(Righe per localizzare oggetti)
------------
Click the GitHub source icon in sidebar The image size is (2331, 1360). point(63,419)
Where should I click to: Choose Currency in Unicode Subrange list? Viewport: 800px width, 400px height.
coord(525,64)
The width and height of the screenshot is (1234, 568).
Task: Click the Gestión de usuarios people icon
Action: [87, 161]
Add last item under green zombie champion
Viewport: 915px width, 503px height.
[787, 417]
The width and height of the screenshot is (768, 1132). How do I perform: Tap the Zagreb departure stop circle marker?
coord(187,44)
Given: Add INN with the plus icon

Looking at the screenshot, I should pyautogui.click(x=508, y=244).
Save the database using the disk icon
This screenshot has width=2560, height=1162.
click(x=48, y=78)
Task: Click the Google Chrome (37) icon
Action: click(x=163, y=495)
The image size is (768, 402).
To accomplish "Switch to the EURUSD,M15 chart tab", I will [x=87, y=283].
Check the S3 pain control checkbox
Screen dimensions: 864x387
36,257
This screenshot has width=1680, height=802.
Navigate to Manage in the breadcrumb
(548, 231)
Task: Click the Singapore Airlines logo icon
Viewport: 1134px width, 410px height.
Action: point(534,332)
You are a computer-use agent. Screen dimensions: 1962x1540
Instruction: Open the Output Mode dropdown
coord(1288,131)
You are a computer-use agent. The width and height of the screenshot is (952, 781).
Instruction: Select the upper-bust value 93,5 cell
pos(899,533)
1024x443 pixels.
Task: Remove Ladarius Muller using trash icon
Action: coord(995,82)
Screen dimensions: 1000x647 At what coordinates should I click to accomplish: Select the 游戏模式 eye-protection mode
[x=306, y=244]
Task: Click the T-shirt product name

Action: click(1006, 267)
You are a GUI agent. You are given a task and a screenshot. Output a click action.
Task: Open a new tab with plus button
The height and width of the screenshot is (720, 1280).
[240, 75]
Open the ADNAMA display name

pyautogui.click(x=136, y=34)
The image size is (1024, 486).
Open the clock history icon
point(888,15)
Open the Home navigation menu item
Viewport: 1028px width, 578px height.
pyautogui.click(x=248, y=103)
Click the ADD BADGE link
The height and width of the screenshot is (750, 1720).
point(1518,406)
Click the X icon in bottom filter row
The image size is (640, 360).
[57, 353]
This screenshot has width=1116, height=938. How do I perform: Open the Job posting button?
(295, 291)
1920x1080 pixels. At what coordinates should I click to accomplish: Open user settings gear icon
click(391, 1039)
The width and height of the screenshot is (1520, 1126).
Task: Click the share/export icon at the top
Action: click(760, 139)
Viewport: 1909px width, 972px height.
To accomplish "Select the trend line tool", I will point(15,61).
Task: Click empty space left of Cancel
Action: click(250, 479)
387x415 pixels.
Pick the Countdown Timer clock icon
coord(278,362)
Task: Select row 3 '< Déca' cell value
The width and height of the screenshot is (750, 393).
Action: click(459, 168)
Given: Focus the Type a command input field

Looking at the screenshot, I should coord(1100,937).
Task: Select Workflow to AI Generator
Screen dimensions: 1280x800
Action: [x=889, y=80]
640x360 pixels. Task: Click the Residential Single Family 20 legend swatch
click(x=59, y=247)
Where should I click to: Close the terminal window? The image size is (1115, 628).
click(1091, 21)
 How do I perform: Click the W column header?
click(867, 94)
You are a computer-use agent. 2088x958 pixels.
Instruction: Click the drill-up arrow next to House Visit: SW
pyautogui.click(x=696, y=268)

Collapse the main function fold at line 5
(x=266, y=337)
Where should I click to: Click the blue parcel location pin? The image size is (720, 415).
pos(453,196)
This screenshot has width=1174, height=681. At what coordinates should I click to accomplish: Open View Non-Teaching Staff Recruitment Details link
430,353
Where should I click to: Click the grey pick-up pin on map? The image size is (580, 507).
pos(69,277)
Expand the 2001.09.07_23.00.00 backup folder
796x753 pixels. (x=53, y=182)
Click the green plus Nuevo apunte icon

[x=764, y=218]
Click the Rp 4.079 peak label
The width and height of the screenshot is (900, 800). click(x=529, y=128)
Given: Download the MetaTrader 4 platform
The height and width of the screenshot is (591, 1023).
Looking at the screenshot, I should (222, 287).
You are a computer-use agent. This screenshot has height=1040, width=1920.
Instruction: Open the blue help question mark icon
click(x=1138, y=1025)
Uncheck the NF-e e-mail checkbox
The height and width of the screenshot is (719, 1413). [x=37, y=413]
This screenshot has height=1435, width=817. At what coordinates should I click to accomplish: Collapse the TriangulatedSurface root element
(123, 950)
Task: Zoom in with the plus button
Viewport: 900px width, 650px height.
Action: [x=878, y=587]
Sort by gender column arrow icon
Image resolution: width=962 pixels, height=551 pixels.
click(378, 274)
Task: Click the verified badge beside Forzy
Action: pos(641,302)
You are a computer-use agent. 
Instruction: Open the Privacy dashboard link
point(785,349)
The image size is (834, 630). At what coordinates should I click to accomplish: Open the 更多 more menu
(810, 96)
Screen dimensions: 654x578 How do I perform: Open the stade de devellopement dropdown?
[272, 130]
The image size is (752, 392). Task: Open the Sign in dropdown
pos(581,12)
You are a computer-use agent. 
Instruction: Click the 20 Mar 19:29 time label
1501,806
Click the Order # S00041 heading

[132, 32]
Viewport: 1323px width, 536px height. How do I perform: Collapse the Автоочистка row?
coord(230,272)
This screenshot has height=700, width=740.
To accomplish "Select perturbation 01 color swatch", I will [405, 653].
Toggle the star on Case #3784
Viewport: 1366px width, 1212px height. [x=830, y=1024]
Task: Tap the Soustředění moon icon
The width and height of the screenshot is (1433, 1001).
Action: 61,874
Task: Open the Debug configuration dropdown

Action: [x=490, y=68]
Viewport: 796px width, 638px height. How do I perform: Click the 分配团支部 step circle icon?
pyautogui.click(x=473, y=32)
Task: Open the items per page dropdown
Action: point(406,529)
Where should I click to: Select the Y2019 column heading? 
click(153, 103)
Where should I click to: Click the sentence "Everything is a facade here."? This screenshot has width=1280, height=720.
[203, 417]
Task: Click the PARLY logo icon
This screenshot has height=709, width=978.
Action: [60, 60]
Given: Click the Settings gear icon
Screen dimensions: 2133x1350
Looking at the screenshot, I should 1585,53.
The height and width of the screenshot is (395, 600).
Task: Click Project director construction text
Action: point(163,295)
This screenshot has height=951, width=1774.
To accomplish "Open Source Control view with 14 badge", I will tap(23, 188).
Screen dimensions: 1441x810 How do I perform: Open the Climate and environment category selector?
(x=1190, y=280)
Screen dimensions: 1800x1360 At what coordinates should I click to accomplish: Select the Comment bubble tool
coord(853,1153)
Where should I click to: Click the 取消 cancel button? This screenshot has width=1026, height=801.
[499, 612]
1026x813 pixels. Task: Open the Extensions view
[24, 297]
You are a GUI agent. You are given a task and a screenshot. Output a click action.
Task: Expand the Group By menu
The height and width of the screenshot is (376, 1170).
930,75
------------
Cosa fare:
Ricopia parola per parola le righe dell'elenco qui sopra, partendo dalla prima e arrestandoti dopo quella che contiene "Action: point(534,332)", inclusa.

Risposta corretta:
Click the GitHub source icon in sidebar The image size is (2331, 1360). point(63,419)
Where should I click to: Choose Currency in Unicode Subrange list? Viewport: 800px width, 400px height.
coord(525,64)
The width and height of the screenshot is (1234, 568).
Task: Click the Gestión de usuarios people icon
Action: [87, 161]
Add last item under green zombie champion
Viewport: 915px width, 503px height.
[787, 417]
The width and height of the screenshot is (768, 1132). How do I perform: Tap the Zagreb departure stop circle marker?
coord(187,44)
Given: Add INN with the plus icon

Looking at the screenshot, I should pyautogui.click(x=508, y=244).
Save the database using the disk icon
This screenshot has width=2560, height=1162.
click(x=48, y=78)
Task: Click the Google Chrome (37) icon
Action: click(x=163, y=495)
The image size is (768, 402).
To accomplish "Switch to the EURUSD,M15 chart tab", I will [x=87, y=283].
Check the S3 pain control checkbox
Screen dimensions: 864x387
36,257
This screenshot has width=1680, height=802.
Navigate to Manage in the breadcrumb
(548, 231)
Task: Click the Singapore Airlines logo icon
Viewport: 1134px width, 410px height.
Action: point(534,332)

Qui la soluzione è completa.